[Stored items from a collection]
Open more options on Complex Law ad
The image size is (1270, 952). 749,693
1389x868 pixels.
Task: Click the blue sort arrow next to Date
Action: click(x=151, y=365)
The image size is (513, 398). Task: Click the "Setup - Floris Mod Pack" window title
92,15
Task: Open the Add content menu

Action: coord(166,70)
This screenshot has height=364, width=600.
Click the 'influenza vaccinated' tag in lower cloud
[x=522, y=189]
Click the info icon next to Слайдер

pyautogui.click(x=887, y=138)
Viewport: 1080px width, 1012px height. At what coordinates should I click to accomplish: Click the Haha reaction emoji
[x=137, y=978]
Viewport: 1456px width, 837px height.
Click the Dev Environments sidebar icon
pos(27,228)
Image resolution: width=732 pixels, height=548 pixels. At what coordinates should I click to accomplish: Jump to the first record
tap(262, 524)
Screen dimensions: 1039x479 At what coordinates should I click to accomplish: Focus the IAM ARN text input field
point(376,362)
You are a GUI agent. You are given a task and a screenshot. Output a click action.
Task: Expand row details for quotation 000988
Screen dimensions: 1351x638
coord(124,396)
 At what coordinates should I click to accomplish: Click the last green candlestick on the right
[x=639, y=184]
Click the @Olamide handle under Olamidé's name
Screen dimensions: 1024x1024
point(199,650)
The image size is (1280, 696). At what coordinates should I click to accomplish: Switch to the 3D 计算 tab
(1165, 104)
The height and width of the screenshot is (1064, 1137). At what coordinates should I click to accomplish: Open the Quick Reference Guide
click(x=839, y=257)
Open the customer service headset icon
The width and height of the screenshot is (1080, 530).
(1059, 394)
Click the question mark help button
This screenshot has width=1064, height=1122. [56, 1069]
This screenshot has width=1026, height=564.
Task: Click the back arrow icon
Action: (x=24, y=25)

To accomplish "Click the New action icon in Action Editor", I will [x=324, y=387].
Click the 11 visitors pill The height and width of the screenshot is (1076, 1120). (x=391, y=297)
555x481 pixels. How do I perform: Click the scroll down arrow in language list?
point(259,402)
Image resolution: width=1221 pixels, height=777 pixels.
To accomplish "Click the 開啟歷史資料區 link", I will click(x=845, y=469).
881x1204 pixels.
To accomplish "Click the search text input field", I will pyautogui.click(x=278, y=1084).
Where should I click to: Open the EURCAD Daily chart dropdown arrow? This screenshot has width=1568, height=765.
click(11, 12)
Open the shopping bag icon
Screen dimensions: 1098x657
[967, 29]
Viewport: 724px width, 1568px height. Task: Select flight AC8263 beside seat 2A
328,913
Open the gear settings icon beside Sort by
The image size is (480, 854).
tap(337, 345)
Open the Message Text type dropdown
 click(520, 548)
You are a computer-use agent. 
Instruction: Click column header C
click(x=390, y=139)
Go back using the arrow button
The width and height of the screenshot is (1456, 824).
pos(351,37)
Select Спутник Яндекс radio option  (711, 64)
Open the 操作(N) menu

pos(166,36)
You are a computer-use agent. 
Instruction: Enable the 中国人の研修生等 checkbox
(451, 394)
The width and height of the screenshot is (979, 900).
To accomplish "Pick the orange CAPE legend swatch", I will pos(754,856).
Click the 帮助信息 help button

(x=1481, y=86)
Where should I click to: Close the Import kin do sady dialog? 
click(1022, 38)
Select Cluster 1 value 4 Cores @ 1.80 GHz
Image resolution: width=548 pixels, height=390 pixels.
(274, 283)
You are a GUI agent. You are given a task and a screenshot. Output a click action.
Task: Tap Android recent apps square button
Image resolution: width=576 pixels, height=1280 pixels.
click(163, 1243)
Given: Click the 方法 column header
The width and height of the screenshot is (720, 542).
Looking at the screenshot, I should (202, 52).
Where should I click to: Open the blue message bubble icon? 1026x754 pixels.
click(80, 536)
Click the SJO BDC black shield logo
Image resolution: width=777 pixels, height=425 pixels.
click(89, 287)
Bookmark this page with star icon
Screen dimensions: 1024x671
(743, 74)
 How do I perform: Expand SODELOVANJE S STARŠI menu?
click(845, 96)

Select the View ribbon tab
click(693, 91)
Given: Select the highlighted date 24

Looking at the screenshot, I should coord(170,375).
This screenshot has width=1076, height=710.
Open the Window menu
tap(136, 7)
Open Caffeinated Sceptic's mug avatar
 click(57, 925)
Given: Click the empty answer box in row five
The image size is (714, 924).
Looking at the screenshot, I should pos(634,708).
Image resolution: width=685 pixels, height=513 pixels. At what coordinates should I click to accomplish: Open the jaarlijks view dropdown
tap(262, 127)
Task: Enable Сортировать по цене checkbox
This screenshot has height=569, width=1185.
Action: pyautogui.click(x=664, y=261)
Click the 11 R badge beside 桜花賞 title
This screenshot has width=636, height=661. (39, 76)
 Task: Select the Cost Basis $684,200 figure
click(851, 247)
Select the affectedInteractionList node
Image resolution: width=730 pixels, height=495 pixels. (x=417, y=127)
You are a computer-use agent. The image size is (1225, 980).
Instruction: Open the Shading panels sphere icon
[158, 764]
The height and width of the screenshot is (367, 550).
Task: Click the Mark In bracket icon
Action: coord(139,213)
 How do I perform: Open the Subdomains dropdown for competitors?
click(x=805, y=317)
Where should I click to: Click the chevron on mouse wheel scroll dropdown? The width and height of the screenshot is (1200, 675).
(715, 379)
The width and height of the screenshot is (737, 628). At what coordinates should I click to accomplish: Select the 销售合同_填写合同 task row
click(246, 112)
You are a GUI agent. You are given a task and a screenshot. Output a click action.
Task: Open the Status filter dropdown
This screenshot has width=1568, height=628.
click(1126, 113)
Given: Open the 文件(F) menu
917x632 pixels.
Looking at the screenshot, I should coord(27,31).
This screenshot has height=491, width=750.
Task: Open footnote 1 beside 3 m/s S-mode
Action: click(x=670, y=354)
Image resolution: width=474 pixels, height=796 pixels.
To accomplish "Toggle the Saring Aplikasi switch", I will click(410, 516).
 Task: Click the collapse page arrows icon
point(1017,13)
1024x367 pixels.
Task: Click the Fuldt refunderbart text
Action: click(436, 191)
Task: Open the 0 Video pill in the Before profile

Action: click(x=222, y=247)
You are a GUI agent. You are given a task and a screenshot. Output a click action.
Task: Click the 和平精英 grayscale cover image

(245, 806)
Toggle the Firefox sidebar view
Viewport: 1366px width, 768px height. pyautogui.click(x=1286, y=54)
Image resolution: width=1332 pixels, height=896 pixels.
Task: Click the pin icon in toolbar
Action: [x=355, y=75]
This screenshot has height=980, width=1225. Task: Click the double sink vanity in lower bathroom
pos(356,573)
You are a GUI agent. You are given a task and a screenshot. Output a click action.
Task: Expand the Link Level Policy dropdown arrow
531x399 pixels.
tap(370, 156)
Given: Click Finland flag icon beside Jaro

:: GOAL OF THE EXERCISE ::
Using the entries shown above, reproduce verbatim the lines from the line bearing "The image size is (513, 398)." to the line bearing "Image resolution: width=1221", inclusive.

:: SOLUTION FOR THIS TASK ::
The image size is (513, 398). Task: Click the "Setup - Floris Mod Pack" window title
92,15
Task: Open the Add content menu

Action: coord(166,70)
This screenshot has height=364, width=600.
Click the 'influenza vaccinated' tag in lower cloud
[x=522, y=189]
Click the info icon next to Слайдер

pyautogui.click(x=887, y=138)
Viewport: 1080px width, 1012px height. At what coordinates should I click to accomplish: Click the Haha reaction emoji
[x=137, y=978]
Viewport: 1456px width, 837px height.
Click the Dev Environments sidebar icon
pos(27,228)
Image resolution: width=732 pixels, height=548 pixels. At what coordinates should I click to accomplish: Jump to the first record
tap(262, 524)
Screen dimensions: 1039x479 At what coordinates should I click to accomplish: Focus the IAM ARN text input field
point(376,362)
You are a GUI agent. You are given a task and a screenshot. Output a click action.
Task: Expand row details for quotation 000988
Screen dimensions: 1351x638
coord(124,396)
 At what coordinates should I click to accomplish: Click the last green candlestick on the right
[x=639, y=184]
Click the @Olamide handle under Olamidé's name
Screen dimensions: 1024x1024
point(199,650)
The image size is (1280, 696). At what coordinates should I click to accomplish: Switch to the 3D 计算 tab
(1165, 104)
The height and width of the screenshot is (1064, 1137). At what coordinates should I click to accomplish: Open the Quick Reference Guide
click(x=839, y=257)
Open the customer service headset icon
The width and height of the screenshot is (1080, 530).
(1059, 394)
Click the question mark help button
This screenshot has width=1064, height=1122. [56, 1069]
This screenshot has width=1026, height=564.
Task: Click the back arrow icon
Action: (x=24, y=25)

To accomplish "Click the New action icon in Action Editor", I will [x=324, y=387].
Click the 11 visitors pill The height and width of the screenshot is (1076, 1120). (x=391, y=297)
555x481 pixels. How do I perform: Click the scroll down arrow in language list?
point(259,402)
Image resolution: width=1221 pixels, height=777 pixels.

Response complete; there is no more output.